* WHAT YOU ARE ASKED TO DO *
When you find the line with "Accessibility (46, 2352)" among the records below, reproduce it and each line after it exactly, ending with the line with "consultancy (49, 515)".

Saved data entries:
--- START ---

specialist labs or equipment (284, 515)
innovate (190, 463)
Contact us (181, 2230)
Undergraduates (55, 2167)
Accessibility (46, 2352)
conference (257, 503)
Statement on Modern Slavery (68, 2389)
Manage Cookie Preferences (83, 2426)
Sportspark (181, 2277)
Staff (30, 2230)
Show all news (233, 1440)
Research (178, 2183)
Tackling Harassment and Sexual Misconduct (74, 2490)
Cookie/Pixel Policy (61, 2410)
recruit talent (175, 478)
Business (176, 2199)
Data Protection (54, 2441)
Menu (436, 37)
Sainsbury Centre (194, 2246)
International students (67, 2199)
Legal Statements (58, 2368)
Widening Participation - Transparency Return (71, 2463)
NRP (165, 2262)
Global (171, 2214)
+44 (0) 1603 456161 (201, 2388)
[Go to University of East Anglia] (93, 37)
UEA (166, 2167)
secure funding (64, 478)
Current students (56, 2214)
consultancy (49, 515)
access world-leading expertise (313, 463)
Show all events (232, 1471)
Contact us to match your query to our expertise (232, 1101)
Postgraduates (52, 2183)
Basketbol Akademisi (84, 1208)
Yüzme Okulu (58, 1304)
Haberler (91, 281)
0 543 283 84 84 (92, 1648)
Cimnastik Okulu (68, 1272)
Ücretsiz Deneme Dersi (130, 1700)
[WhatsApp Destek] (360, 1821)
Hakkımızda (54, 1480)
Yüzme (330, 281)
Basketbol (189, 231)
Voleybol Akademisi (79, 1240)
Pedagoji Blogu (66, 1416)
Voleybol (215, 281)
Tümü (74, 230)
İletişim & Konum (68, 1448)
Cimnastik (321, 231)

--- END ---
--- START ---

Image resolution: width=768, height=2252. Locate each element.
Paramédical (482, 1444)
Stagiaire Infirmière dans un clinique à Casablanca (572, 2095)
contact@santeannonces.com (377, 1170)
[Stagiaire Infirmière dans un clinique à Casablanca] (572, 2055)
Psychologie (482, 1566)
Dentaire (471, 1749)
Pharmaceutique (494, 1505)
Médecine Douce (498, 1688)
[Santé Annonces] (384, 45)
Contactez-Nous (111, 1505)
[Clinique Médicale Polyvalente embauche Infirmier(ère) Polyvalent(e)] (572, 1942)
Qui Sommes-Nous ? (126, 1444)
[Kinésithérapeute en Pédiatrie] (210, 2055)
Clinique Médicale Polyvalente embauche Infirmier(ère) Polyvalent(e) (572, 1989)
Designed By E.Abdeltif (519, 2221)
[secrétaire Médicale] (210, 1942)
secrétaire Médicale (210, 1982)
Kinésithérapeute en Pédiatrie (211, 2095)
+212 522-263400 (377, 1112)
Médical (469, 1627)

--- END ---

* OUTPUT OF THE EXERCISE *
Accessibility (46, 2352)
conference (257, 503)
Statement on Modern Slavery (68, 2389)
Manage Cookie Preferences (83, 2426)
Sportspark (181, 2277)
Staff (30, 2230)
Show all news (233, 1440)
Research (178, 2183)
Tackling Harassment and Sexual Misconduct (74, 2490)
Cookie/Pixel Policy (61, 2410)
recruit talent (175, 478)
Business (176, 2199)
Data Protection (54, 2441)
Menu (436, 37)
Sainsbury Centre (194, 2246)
International students (67, 2199)
Legal Statements (58, 2368)
Widening Participation - Transparency Return (71, 2463)
NRP (165, 2262)
Global (171, 2214)
+44 (0) 1603 456161 (201, 2388)
[Go to University of East Anglia] (93, 37)
UEA (166, 2167)
secure funding (64, 478)
Current students (56, 2214)
consultancy (49, 515)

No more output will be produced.